◆ What you will do ◆
Reproduce the entries below in full, word for word.

---------- Data excerpts ----------

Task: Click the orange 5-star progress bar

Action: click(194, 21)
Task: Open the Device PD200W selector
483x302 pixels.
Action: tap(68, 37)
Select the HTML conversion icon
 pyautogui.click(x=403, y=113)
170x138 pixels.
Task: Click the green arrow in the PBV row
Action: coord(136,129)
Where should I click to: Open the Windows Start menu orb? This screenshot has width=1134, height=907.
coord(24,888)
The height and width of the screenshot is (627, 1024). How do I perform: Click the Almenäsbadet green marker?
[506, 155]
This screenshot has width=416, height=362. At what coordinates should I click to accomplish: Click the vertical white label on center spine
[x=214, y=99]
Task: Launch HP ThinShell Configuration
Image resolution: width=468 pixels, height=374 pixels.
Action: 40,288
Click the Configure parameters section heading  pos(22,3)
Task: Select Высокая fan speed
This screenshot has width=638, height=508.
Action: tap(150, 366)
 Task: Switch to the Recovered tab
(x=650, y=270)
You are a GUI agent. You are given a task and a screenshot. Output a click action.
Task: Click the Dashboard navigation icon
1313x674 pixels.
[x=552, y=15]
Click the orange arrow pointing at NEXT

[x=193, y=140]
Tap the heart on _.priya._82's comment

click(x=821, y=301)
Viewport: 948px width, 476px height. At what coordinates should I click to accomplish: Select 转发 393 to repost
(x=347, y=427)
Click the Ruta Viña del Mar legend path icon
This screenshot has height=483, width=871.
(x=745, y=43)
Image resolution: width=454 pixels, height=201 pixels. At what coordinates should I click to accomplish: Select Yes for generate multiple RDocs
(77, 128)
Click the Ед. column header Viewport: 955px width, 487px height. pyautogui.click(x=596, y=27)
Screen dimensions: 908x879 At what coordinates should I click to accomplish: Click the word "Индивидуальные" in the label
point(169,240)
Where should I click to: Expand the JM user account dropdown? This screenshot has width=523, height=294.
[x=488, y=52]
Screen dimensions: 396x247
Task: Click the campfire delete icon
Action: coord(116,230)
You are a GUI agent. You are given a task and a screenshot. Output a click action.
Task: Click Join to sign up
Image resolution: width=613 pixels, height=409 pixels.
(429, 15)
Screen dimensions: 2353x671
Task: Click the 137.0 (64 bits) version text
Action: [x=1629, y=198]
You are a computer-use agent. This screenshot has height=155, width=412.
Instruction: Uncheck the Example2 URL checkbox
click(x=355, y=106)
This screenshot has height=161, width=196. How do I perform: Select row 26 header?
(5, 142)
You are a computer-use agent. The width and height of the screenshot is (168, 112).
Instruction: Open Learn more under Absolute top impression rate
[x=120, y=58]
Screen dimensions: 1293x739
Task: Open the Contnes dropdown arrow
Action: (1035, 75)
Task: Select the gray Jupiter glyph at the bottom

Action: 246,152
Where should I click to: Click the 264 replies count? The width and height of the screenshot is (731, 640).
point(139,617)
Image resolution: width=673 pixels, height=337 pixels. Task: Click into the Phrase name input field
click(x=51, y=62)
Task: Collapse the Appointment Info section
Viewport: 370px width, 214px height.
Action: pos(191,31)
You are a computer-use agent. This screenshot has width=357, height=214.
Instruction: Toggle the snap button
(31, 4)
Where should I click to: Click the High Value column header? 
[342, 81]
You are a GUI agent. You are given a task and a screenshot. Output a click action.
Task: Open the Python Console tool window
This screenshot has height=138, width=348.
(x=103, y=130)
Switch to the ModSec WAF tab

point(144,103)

----------

◆ Answer box ◆
Task: Click the orange 5-star progress bar

Action: click(194, 21)
Task: Open the Device PD200W selector
483x302 pixels.
Action: tap(68, 37)
Select the HTML conversion icon
 pyautogui.click(x=403, y=113)
170x138 pixels.
Task: Click the green arrow in the PBV row
Action: coord(136,129)
Where should I click to: Open the Windows Start menu orb? This screenshot has width=1134, height=907.
coord(24,888)
The height and width of the screenshot is (627, 1024). How do I perform: Click the Almenäsbadet green marker?
[506, 155]
This screenshot has width=416, height=362. At what coordinates should I click to accomplish: Click the vertical white label on center spine
[x=214, y=99]
Task: Launch HP ThinShell Configuration
Image resolution: width=468 pixels, height=374 pixels.
Action: 40,288
Click the Configure parameters section heading  pos(22,3)
Task: Select Высокая fan speed
This screenshot has width=638, height=508.
Action: tap(150, 366)
 Task: Switch to the Recovered tab
(x=650, y=270)
You are a GUI agent. You are given a task and a screenshot. Output a click action.
Task: Click the Dashboard navigation icon
1313x674 pixels.
[x=552, y=15]
Click the orange arrow pointing at NEXT

[x=193, y=140]
Tap the heart on _.priya._82's comment

click(x=821, y=301)
Viewport: 948px width, 476px height. At what coordinates should I click to accomplish: Select 转发 393 to repost
(x=347, y=427)
Click the Ruta Viña del Mar legend path icon
This screenshot has height=483, width=871.
(x=745, y=43)
Image resolution: width=454 pixels, height=201 pixels. At what coordinates should I click to accomplish: Select Yes for generate multiple RDocs
(77, 128)
Click the Ед. column header Viewport: 955px width, 487px height. pyautogui.click(x=596, y=27)
Screen dimensions: 908x879 At what coordinates should I click to accomplish: Click the word "Индивидуальные" in the label
point(169,240)
Where should I click to: Expand the JM user account dropdown? This screenshot has width=523, height=294.
[x=488, y=52]
Screen dimensions: 396x247
Task: Click the campfire delete icon
Action: coord(116,230)
You are a GUI agent. You are given a task and a screenshot. Output a click action.
Task: Click Join to sign up
Image resolution: width=613 pixels, height=409 pixels.
(429, 15)
Screen dimensions: 2353x671
Task: Click the 137.0 (64 bits) version text
Action: [x=1629, y=198]
You are a computer-use agent. This screenshot has height=155, width=412.
Instruction: Uncheck the Example2 URL checkbox
click(x=355, y=106)
This screenshot has height=161, width=196. How do I perform: Select row 26 header?
(5, 142)
You are a computer-use agent. The width and height of the screenshot is (168, 112).
Instruction: Open Learn more under Absolute top impression rate
[x=120, y=58]
Screen dimensions: 1293x739
Task: Open the Contnes dropdown arrow
Action: (1035, 75)
Task: Select the gray Jupiter glyph at the bottom

Action: 246,152
Where should I click to: Click the 264 replies count? The width and height of the screenshot is (731, 640).
point(139,617)
Image resolution: width=673 pixels, height=337 pixels. Task: Click into the Phrase name input field
click(x=51, y=62)
Task: Collapse the Appointment Info section
Viewport: 370px width, 214px height.
Action: pos(191,31)
You are a computer-use agent. This screenshot has width=357, height=214.
Instruction: Toggle the snap button
(31, 4)
Where should I click to: Click the High Value column header? 
[342, 81]
You are a GUI agent. You are given a task and a screenshot. Output a click action.
Task: Open the Python Console tool window
This screenshot has height=138, width=348.
(x=103, y=130)
Switch to the ModSec WAF tab

point(144,103)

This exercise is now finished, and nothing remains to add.